2. Add garlic, oregano, and pepper flakes and cook, stirring constantly, until fragrant, about 1 minute.
3. Add tomatoes. Increase heat to high, bring to a boil, then reduce to a bare simmer. Cook, stirring occasionally, until reduced by 1/4, about 20 minutes.
4. Add heavy cream, increase heat to bring to a boil, reduce to a simmer, and continue to cook until reduced again by 1/4, about 20 minutes longer.
5. Add vodka and cook for 7 minutes.
6. Remove from heat and season to taste with salt and pepper.

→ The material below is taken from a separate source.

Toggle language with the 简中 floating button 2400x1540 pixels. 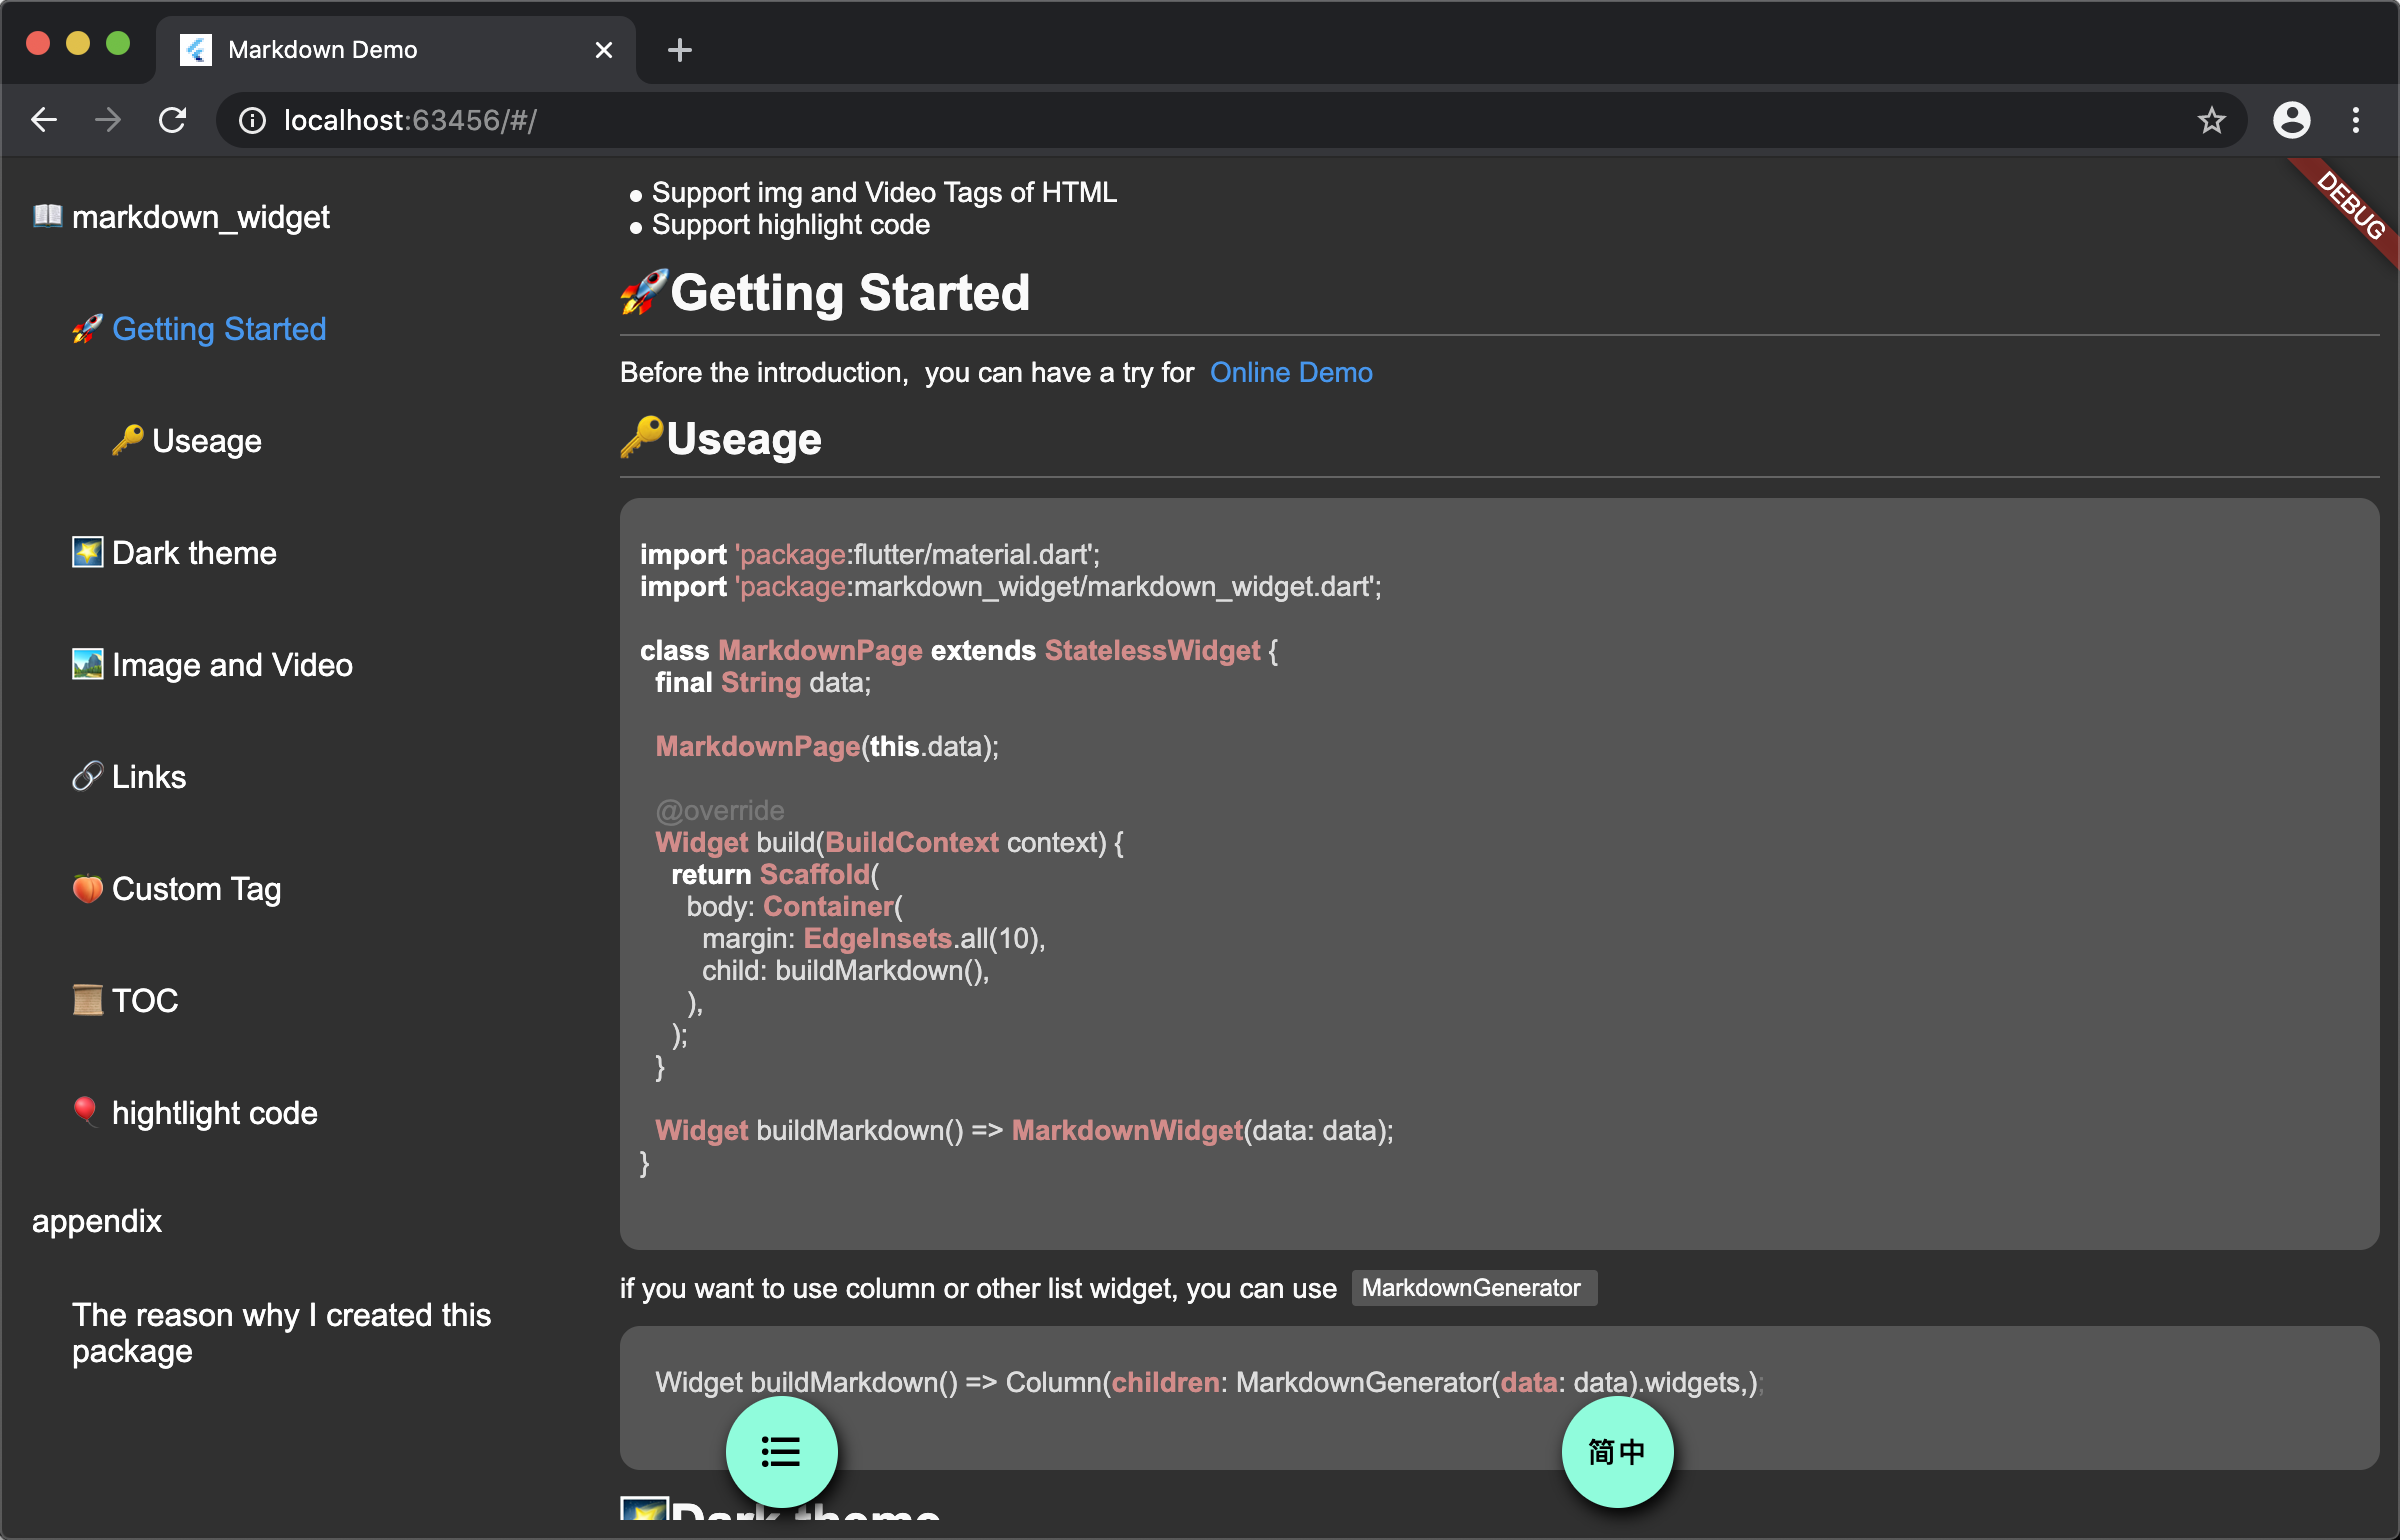[x=1617, y=1451]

7. Let sauce cool slightly, then transfer half of sauce to the jar of a blender. Blend, starting on lowest speed and gradually increasing to high until completely smooth, about 2 minutes total. Strain through a fine mesh strainer into a medium bowl. Repeat with remaining half of sauce. Sauce can be stored in a sealed container in the refrigerator for up to 1 week (see note above).

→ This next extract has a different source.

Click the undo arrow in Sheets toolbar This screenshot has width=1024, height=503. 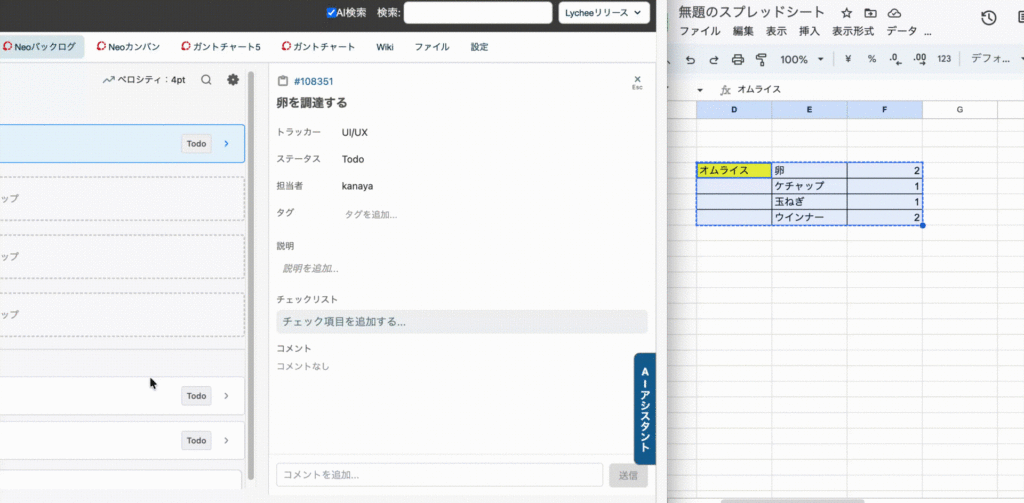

8. At least 45 minutes before baking, place a baking stone or steel on an oven rack set to the top position and preheat oven to 550°F.
9. Turn single dough ball out onto lightly flour surface. Gently press out dough into rough 8-inch circle, leaving outer 1-inch higher than the rest. Gently stretch dough by draping over knuckles into a 12 to 14-inch circle about 1/4-inch thick.
10. Transfer to pizza peel.
11. Spread approximately 3/4 cup of sauce evenly over surface of crust, leaving 1/2 to 1-inch border along edge.
12. Place 8 to 10 chunks of mozzarella evenly over surface of pizza and scatter with 4 to 5 basil leaves.
13. Drizzle with about 1 tablespoon extra-virgin olive oil and sprinkle with with salt. Slide pizza onto stone or steel and bake until cheese is melted and crust underbelly is spotty brown, 6 to 12 minutes total.
14. Remove from oven with metal pizza peel, transfer to cutting board, slice, and serve. Repeat steps 3 and 4 with remaining ingredients to make 2 additional pizzas.